# Pixel coordinate grounding data
·····
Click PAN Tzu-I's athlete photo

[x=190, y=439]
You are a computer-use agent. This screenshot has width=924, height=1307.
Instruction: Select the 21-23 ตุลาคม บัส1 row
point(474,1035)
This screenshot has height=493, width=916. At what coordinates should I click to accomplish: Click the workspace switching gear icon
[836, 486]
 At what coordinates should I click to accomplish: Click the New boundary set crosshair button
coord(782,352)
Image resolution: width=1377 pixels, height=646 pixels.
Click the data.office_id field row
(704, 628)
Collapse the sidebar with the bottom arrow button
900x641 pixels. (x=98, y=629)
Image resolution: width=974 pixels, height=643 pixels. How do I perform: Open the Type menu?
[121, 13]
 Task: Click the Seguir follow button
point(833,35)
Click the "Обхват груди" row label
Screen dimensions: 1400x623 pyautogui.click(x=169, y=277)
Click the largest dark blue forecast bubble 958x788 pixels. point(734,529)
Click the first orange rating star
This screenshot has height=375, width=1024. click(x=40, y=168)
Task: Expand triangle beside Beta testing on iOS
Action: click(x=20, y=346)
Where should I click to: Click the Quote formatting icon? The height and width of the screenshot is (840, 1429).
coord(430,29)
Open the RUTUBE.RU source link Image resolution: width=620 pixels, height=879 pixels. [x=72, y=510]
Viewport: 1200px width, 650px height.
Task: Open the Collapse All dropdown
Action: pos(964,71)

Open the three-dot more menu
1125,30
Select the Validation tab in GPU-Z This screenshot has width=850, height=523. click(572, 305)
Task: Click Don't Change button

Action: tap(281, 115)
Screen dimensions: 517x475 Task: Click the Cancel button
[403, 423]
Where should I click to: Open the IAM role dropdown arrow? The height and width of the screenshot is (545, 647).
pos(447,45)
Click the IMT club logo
·····
# Work task
I would like you to return every entry exactly, with nothing changed.

# Exercise result
Click PAN Tzu-I's athlete photo

[x=190, y=439]
You are a computer-use agent. This screenshot has width=924, height=1307.
Instruction: Select the 21-23 ตุลาคม บัส1 row
point(474,1035)
This screenshot has height=493, width=916. At what coordinates should I click to accomplish: Click the workspace switching gear icon
[836, 486]
 At what coordinates should I click to accomplish: Click the New boundary set crosshair button
coord(782,352)
Image resolution: width=1377 pixels, height=646 pixels.
Click the data.office_id field row
(704, 628)
Collapse the sidebar with the bottom arrow button
900x641 pixels. (x=98, y=629)
Image resolution: width=974 pixels, height=643 pixels. How do I perform: Open the Type menu?
[121, 13]
 Task: Click the Seguir follow button
point(833,35)
Click the "Обхват груди" row label
Screen dimensions: 1400x623 pyautogui.click(x=169, y=277)
Click the largest dark blue forecast bubble 958x788 pixels. point(734,529)
Click the first orange rating star
This screenshot has height=375, width=1024. click(x=40, y=168)
Task: Expand triangle beside Beta testing on iOS
Action: click(x=20, y=346)
Where should I click to: Click the Quote formatting icon? The height and width of the screenshot is (840, 1429).
coord(430,29)
Open the RUTUBE.RU source link Image resolution: width=620 pixels, height=879 pixels. [x=72, y=510]
Viewport: 1200px width, 650px height.
Task: Open the Collapse All dropdown
Action: pos(964,71)

Open the three-dot more menu
1125,30
Select the Validation tab in GPU-Z This screenshot has width=850, height=523. click(572, 305)
Task: Click Don't Change button

Action: tap(281, 115)
Screen dimensions: 517x475 Task: Click the Cancel button
[403, 423]
Where should I click to: Open the IAM role dropdown arrow? The height and width of the screenshot is (545, 647).
pos(447,45)
Click the IMT club logo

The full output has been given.